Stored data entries
· · · ·
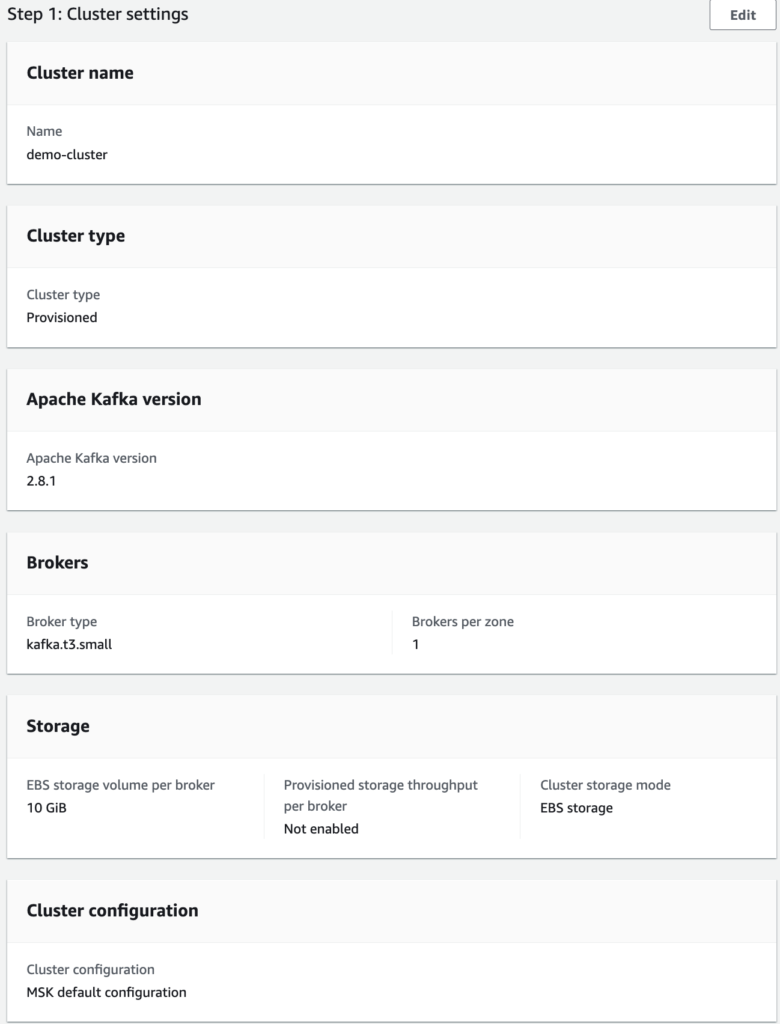The height and width of the screenshot is (1024, 780).
Task: Select the MSK default configuration value
Action: [106, 992]
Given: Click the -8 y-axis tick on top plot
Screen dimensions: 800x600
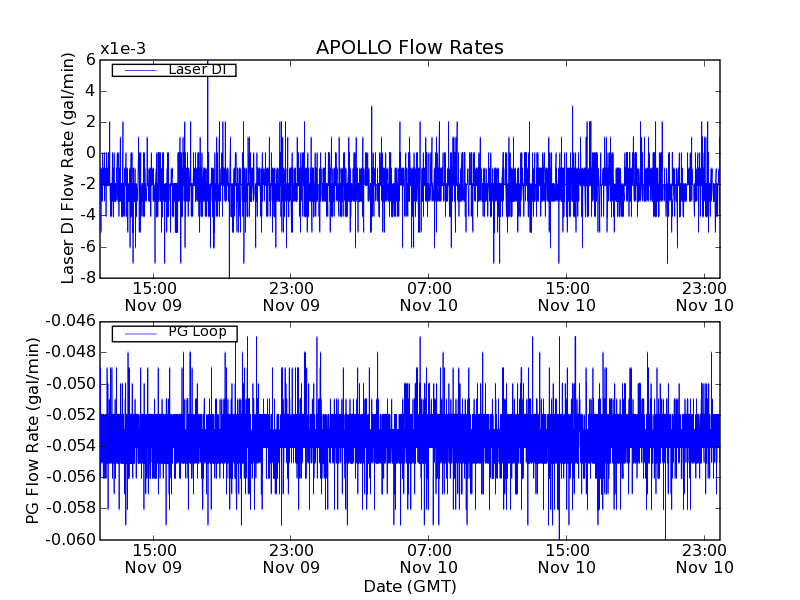Looking at the screenshot, I should (87, 277).
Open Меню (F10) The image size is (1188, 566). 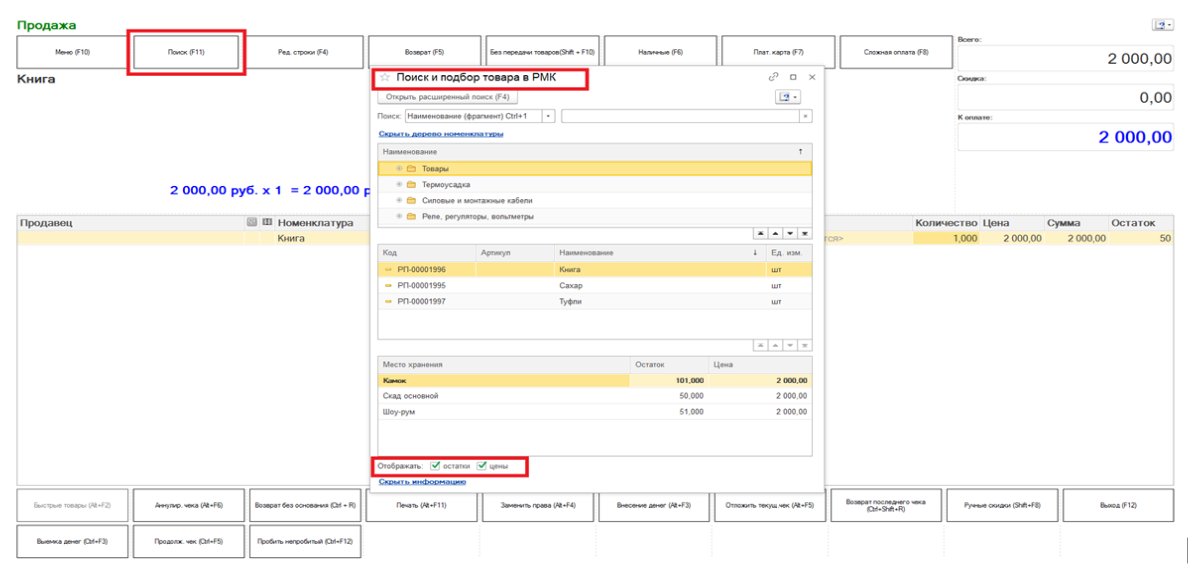pyautogui.click(x=72, y=52)
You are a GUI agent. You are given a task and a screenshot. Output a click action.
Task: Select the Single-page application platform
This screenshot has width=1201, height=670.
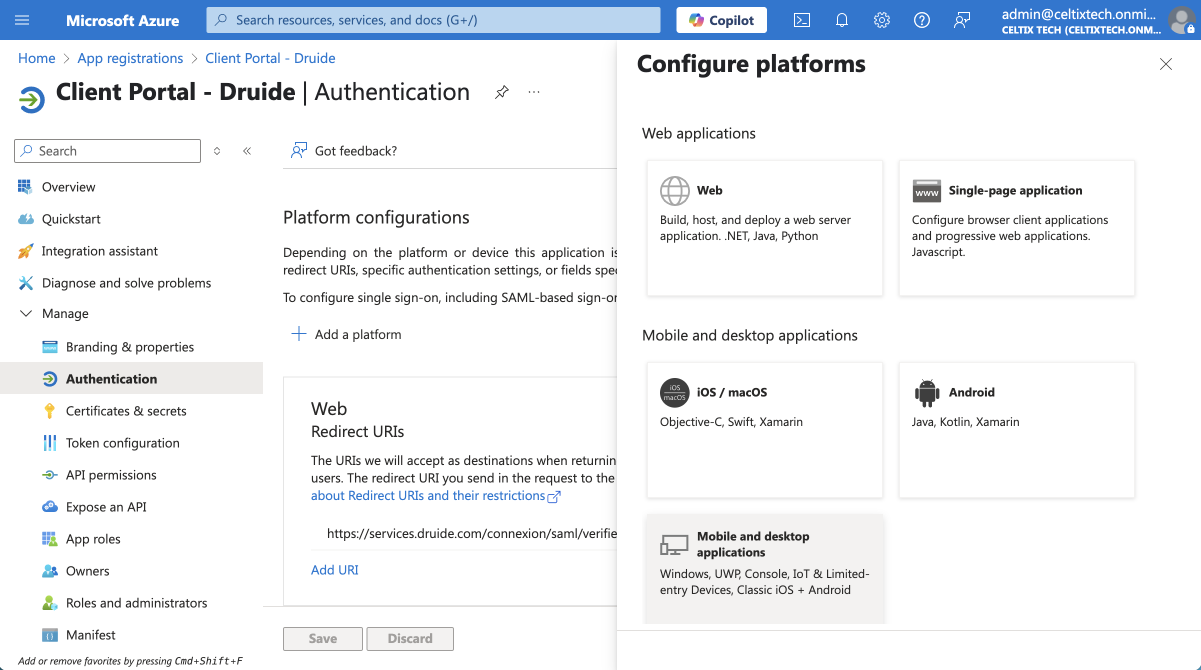pyautogui.click(x=1016, y=228)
· · · ·
WHAT YOU NEED TO DO =>
Leave out the pictures and repeat exactly the lines from the one containing "You are a GUI" through the last line of the entries.

SOLUTION TO THIS EXERCISE =>
You are a GUI agent. You are given a task and a screenshot. Output a click action.
Task: Select the Single-page application platform
This screenshot has width=1201, height=670.
pyautogui.click(x=1016, y=228)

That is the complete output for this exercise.